* _SOURCE DATA_:
BEGIN
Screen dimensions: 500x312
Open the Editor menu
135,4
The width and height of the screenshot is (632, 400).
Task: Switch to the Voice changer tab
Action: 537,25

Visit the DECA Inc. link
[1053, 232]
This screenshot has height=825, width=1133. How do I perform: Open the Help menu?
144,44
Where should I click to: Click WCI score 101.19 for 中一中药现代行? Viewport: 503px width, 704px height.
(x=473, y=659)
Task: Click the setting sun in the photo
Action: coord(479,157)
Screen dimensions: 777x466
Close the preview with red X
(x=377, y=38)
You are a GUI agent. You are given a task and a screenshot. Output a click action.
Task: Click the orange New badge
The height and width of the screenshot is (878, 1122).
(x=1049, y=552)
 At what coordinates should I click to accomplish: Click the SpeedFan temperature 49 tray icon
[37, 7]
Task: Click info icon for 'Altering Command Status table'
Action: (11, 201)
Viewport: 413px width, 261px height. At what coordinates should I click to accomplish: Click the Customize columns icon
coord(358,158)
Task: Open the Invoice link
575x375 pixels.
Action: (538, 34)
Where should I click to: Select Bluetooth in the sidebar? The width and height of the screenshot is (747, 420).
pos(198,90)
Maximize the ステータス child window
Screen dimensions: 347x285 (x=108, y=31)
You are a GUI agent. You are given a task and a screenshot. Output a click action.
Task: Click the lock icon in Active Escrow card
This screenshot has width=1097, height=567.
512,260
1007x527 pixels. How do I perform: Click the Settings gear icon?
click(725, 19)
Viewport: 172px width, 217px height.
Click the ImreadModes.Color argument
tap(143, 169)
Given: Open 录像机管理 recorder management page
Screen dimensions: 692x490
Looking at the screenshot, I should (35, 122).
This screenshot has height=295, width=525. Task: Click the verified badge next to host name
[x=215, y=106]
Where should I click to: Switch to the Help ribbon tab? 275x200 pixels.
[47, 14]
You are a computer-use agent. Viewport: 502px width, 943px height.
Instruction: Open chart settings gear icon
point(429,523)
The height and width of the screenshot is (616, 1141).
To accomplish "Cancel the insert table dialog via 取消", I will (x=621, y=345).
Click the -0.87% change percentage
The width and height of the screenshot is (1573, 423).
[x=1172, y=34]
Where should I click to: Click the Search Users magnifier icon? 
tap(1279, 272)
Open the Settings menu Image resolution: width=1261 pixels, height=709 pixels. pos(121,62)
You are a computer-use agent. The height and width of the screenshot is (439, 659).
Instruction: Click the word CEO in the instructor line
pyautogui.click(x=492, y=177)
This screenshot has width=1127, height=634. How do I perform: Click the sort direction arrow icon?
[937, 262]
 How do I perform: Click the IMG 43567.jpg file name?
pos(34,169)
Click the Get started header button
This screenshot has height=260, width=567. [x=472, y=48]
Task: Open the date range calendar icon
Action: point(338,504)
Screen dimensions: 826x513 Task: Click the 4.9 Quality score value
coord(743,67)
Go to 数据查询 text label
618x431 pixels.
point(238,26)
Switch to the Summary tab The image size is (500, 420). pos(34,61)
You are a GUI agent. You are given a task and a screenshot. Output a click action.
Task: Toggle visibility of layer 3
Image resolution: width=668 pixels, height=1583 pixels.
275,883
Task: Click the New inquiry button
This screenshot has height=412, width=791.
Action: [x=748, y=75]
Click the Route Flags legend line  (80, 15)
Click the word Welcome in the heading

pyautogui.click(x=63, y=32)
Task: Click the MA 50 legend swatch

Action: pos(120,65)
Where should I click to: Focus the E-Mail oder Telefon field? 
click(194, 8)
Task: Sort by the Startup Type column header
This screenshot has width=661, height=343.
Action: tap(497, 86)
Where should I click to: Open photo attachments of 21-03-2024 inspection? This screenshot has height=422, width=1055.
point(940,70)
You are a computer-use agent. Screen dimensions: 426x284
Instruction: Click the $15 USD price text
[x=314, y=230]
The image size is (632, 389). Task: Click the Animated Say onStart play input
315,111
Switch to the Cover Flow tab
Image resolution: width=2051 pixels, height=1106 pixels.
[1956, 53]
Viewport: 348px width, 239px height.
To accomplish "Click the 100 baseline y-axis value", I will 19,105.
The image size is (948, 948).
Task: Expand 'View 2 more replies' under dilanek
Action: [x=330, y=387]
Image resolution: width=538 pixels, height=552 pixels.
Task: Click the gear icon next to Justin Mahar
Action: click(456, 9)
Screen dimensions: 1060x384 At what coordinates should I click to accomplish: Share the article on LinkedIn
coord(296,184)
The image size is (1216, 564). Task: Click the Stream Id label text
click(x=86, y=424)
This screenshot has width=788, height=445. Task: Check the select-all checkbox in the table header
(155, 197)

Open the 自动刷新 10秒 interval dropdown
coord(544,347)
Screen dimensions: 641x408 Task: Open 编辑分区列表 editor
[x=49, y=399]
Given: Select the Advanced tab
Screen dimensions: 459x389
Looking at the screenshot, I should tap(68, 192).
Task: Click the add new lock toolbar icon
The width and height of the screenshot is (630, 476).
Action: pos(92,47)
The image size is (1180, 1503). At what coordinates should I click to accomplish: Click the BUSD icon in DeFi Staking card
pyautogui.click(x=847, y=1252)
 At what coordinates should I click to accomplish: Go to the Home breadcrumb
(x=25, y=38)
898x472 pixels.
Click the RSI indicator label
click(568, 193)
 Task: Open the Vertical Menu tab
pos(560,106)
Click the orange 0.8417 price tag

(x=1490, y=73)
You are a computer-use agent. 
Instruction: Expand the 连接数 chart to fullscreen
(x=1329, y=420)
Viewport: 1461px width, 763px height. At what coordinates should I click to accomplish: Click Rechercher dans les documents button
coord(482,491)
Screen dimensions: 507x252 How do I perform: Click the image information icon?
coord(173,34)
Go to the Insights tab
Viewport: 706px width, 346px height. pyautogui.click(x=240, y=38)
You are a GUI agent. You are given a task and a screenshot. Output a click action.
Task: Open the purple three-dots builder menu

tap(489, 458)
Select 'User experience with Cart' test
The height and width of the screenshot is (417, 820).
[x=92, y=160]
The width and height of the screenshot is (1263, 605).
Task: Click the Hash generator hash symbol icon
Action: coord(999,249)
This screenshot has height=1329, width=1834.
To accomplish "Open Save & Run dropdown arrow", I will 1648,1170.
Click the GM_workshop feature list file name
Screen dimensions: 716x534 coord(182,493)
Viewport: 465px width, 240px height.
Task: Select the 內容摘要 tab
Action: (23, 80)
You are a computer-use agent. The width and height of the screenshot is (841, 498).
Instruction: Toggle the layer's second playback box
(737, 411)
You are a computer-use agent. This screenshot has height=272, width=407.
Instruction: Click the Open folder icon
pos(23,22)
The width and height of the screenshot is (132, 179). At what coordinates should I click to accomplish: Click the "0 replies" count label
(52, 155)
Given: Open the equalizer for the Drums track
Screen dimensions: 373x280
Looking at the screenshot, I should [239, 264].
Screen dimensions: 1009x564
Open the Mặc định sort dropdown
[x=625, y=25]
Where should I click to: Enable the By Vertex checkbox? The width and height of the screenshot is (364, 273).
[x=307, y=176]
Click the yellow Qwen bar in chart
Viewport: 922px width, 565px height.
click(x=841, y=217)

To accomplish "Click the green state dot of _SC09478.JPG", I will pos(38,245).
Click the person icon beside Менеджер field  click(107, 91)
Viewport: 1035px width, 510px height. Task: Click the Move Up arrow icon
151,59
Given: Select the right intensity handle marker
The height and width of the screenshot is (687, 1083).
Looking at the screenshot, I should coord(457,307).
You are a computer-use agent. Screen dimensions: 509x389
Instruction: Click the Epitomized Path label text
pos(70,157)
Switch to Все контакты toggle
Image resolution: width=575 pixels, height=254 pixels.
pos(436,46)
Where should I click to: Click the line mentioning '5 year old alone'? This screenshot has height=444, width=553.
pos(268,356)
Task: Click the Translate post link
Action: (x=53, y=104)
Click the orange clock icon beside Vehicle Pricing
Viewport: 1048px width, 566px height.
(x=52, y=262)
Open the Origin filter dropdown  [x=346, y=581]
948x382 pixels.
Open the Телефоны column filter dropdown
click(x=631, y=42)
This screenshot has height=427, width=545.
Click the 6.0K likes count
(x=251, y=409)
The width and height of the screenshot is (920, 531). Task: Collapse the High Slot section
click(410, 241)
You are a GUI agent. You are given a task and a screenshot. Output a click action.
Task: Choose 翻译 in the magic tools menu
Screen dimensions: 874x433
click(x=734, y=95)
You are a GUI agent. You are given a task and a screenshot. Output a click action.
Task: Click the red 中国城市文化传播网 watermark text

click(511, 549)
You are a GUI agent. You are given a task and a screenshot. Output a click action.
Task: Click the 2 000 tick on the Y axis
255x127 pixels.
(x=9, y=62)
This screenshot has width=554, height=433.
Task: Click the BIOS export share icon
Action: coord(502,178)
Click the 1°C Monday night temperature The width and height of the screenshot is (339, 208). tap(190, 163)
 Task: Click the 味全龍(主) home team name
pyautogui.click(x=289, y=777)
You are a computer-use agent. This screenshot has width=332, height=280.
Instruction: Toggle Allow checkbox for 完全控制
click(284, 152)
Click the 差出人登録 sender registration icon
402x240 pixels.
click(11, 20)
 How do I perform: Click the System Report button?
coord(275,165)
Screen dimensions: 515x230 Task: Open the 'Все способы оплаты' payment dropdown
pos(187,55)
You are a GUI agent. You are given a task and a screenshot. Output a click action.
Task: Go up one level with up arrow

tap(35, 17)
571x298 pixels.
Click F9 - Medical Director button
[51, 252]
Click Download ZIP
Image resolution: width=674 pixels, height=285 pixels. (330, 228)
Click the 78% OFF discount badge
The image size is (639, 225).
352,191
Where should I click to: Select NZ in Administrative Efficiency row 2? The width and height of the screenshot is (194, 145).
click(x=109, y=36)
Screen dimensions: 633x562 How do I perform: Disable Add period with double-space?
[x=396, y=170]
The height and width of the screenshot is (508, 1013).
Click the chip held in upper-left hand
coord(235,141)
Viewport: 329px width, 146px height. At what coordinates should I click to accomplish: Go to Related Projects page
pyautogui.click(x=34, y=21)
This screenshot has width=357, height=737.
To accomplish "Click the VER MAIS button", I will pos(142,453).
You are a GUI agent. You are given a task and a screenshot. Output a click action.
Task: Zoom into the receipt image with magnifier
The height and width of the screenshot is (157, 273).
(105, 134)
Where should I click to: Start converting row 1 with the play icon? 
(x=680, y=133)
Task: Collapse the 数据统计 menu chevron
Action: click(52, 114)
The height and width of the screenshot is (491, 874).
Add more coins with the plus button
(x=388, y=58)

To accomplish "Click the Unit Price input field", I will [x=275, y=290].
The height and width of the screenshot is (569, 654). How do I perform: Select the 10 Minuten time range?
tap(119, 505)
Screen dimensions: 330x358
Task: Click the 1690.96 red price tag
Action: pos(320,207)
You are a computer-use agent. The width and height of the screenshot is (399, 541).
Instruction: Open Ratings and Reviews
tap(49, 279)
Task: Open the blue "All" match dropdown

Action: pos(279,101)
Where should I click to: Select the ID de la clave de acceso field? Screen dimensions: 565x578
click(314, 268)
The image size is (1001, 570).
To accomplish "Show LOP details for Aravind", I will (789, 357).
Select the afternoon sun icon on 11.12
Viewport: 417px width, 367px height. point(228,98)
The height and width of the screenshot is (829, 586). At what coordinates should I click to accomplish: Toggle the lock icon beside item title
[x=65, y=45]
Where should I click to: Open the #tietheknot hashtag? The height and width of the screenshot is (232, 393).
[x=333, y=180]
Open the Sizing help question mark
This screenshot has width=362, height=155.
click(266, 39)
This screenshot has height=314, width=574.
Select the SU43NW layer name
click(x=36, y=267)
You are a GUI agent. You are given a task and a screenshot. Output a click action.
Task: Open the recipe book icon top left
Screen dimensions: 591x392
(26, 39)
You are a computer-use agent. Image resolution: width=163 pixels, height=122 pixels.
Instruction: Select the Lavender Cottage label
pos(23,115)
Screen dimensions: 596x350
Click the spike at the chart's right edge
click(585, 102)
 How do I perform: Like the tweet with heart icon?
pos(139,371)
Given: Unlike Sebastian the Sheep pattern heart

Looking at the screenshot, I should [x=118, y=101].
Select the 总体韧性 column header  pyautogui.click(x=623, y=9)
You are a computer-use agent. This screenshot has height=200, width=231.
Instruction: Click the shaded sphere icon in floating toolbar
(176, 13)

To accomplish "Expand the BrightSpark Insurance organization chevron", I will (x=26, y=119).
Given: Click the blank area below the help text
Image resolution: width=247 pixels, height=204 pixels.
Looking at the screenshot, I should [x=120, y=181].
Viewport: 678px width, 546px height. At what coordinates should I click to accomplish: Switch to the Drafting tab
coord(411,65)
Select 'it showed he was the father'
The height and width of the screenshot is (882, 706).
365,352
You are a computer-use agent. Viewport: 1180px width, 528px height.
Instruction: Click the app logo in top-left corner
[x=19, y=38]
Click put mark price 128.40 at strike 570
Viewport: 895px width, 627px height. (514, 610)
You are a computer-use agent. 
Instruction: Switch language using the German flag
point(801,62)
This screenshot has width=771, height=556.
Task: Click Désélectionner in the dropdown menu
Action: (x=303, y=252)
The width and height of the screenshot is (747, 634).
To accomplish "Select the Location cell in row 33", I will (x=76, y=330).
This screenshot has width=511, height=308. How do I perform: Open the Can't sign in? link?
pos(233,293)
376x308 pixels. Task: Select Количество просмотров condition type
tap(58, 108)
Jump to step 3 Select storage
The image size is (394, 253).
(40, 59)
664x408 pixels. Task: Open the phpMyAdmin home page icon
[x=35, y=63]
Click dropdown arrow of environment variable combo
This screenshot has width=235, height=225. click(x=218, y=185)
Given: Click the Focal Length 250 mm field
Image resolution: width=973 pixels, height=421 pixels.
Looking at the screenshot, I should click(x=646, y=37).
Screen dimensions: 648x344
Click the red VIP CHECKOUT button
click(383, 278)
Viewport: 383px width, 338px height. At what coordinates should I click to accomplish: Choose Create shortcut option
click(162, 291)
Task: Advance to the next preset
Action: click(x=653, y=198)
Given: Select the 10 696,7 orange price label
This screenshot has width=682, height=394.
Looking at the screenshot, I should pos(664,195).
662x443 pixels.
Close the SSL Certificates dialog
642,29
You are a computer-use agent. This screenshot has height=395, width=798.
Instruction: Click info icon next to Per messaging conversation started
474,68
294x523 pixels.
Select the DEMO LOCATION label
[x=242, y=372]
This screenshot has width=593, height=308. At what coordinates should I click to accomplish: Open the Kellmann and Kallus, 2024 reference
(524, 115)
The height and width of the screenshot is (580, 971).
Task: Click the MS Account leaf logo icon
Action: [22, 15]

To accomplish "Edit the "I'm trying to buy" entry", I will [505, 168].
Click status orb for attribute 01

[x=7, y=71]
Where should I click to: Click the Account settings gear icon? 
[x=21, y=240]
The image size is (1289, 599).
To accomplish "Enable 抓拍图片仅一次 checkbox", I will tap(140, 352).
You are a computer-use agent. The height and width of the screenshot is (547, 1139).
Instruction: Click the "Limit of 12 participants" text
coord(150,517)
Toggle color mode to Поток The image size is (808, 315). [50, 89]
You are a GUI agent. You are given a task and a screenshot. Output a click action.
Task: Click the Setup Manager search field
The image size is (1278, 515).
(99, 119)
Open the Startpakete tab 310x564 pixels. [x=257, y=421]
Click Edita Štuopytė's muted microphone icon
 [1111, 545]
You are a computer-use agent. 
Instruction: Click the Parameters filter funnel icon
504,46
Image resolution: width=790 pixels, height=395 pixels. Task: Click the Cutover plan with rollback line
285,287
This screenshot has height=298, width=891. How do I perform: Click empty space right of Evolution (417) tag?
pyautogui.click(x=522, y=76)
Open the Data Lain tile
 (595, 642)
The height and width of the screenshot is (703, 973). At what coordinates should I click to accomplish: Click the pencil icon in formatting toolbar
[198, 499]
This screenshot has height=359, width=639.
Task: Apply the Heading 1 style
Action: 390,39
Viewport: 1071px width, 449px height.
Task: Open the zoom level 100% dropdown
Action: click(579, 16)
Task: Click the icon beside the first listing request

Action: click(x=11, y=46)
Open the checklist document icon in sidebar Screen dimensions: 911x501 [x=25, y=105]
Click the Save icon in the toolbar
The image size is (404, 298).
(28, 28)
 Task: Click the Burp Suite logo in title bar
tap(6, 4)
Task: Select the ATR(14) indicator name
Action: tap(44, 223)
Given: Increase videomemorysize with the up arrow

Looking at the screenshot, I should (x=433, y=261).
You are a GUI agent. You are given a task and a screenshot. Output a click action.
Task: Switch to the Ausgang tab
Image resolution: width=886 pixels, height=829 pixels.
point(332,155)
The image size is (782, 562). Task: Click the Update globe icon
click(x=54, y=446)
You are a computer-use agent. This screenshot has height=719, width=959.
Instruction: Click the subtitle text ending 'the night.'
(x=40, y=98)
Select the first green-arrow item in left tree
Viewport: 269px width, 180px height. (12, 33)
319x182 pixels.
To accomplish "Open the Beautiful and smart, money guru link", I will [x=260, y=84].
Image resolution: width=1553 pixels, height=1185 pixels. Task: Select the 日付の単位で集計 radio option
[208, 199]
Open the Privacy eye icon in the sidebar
END
* _WHAT TO WORK ON_:
Your task is to restate, word for word, the lines from the beginning of the records to the line with "Given: Open 录像机管理 recorder management page", inclusive.

* _ANSWER SPACE_:
Screen dimensions: 500x312
Open the Editor menu
135,4
The width and height of the screenshot is (632, 400).
Task: Switch to the Voice changer tab
Action: 537,25

Visit the DECA Inc. link
[1053, 232]
This screenshot has height=825, width=1133. How do I perform: Open the Help menu?
144,44
Where should I click to: Click WCI score 101.19 for 中一中药现代行? Viewport: 503px width, 704px height.
(x=473, y=659)
Task: Click the setting sun in the photo
Action: coord(479,157)
Screen dimensions: 777x466
Close the preview with red X
(x=377, y=38)
You are a GUI agent. You are given a task and a screenshot. Output a click action.
Task: Click the orange New badge
The height and width of the screenshot is (878, 1122).
(x=1049, y=552)
 At what coordinates should I click to accomplish: Click the SpeedFan temperature 49 tray icon
[37, 7]
Task: Click info icon for 'Altering Command Status table'
Action: (11, 201)
Viewport: 413px width, 261px height. At what coordinates should I click to accomplish: Click the Customize columns icon
coord(358,158)
Task: Open the Invoice link
575x375 pixels.
Action: (538, 34)
Where should I click to: Select Bluetooth in the sidebar? The width and height of the screenshot is (747, 420).
pos(198,90)
Maximize the ステータス child window
Screen dimensions: 347x285 (x=108, y=31)
You are a GUI agent. You are given a task and a screenshot. Output a click action.
Task: Click the lock icon in Active Escrow card
This screenshot has width=1097, height=567.
512,260
1007x527 pixels. How do I perform: Click the Settings gear icon?
click(725, 19)
Viewport: 172px width, 217px height.
Click the ImreadModes.Color argument
tap(143, 169)
Given: Open 录像机管理 recorder management page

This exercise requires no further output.